Tra le ragioni dell'agenzia delle Nazioni Unite citate in discussioni interne: le preoccupazioni che dichiarare una tale emergenza - simile a un SOS internazionale - avrebbe scatenato la rabbia dei paesi africani coinvolti, ferito le loro economie o interferito con il pellegrinaggio musulmano alla Mecca.
In commenti pubblici, il direttore generale dell'OMS Margaret Chan ha più volte detto che l'epidemia ha preso il mondo di sorpresa. "La malattia era inaspettata e sconosciuta a tutti, a partire dai (medici) e il personale di laboratorio ai governi e ai loro cittadini", ha detto nel mese di gennaio. La scorsa settimana ha detto a Londra che il primo segno che la crisi di Ebola nell'Africa occidentale sarebbe potuta diventare un'emergenza globale è venuta alla fine di luglio.
Documenti interni ottenuti da AP indicano invece che alti dirigenti presso la sede dell'agenzia a Ginevra sono stati informati di quanto disastrosa fosse la situazione ma non hanno dichiarato l'emergenza globale. I segnali che il focolaio di ebola non era ordinario sono stati rilevati fin dall'inizio, e molti sono stati segnalati in una nota inviata al direttore Africa dell'OMS il 25 marzo.
Quando gli esperti hanno discusso questa possibilità ai primi di giugno, Sylvie Briand, direttrice del dipartimento malattie pandemiche ed epidemiche, in una mail del 5 giugno 2014 ai colleghi, la definì come "ultima risorsa".
Il ritardo nel dichiarare una situazione di emergenza è stato uno dei molti problemi critici che hanno azzoppato la capacità dell'agenzia di contenere l'epidemia.
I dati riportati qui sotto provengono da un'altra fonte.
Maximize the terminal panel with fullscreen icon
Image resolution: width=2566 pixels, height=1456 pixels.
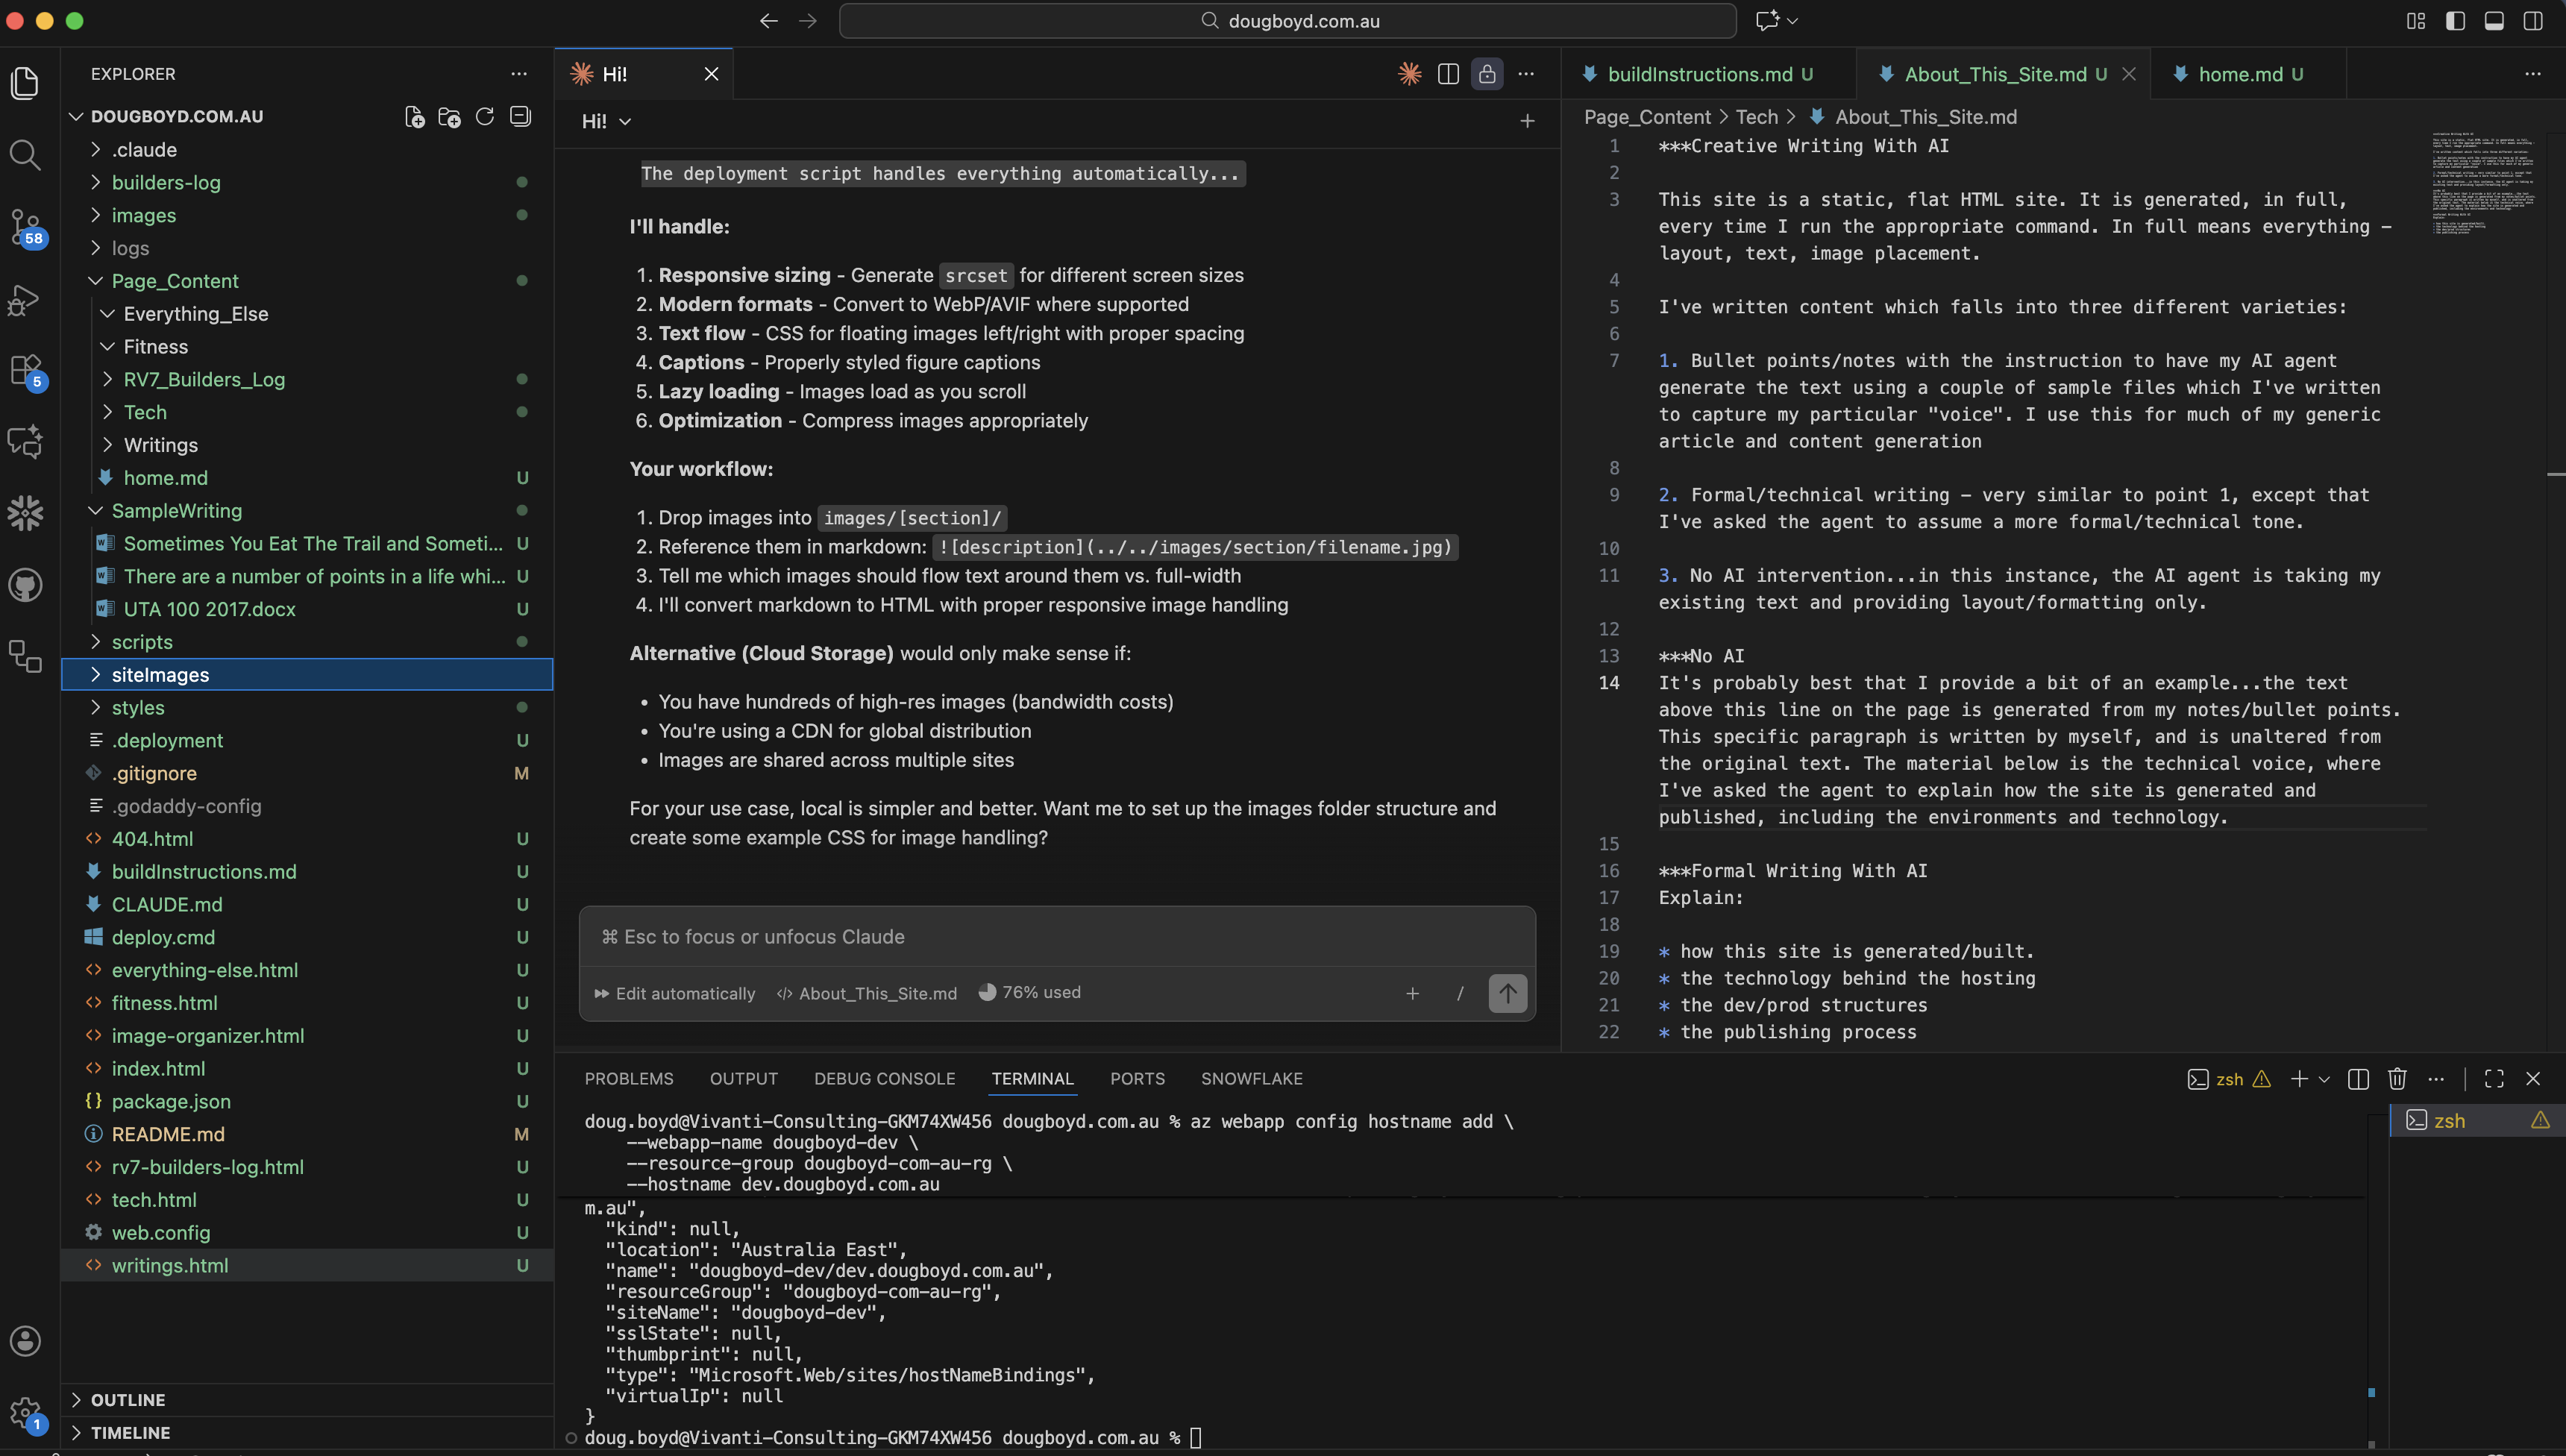tap(2493, 1079)
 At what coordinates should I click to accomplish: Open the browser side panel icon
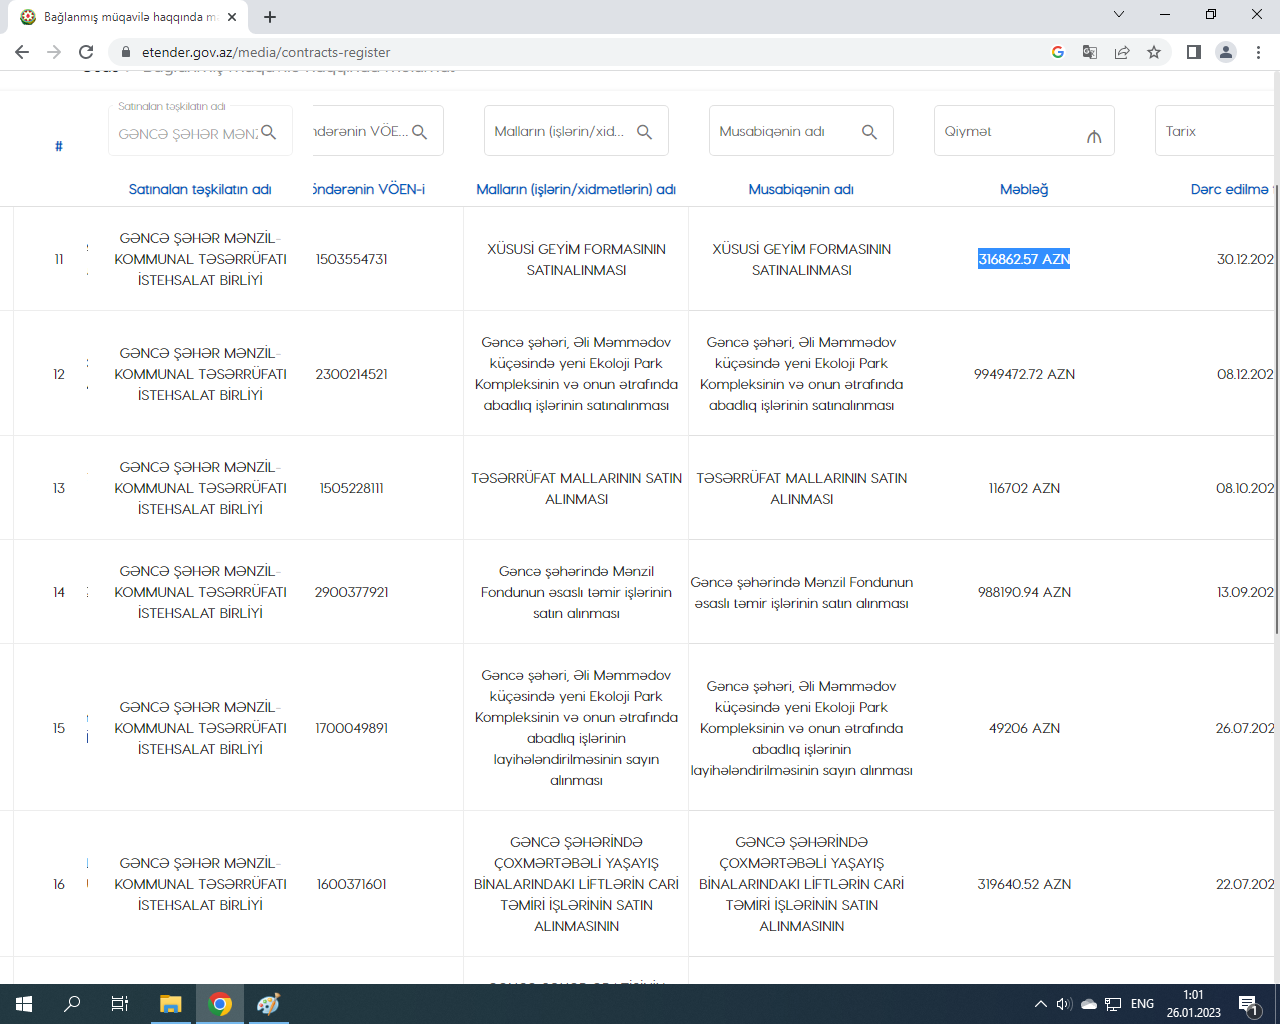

Quando l'organizzazione Medici Senza Frontiere ha avvertito che l'Ebola era fuori controllo, l'OMS l'ha contraddetta, anche se suoi stessi scienziati denunciavano l'epidemia. Quando l'OMS ha inviato il suo staff in Africa,molti mancavano di esperienza Ebola; un consulente dell'OMS che che è stato infettato con l'Ebola ha rotto il protocollo della propria agenzia, mettendo gli altri in pericolo, riporta AP
L'OMS è l'unica agenzia con l'autorità di condurre una risposta globale alle crisi sanitarie, fornendo medici, laboratori e altre forme di sostegno quando ci sono focolai di malattie rare o nuove. La sua gestione dell'epidemia di Ebola è stata aspramente criticata e ha portato ad una nuova richiesta di una sua riforma.
Il ritardo di due mesi, osservano alcuni, potrebbe essere costato molte vite umane.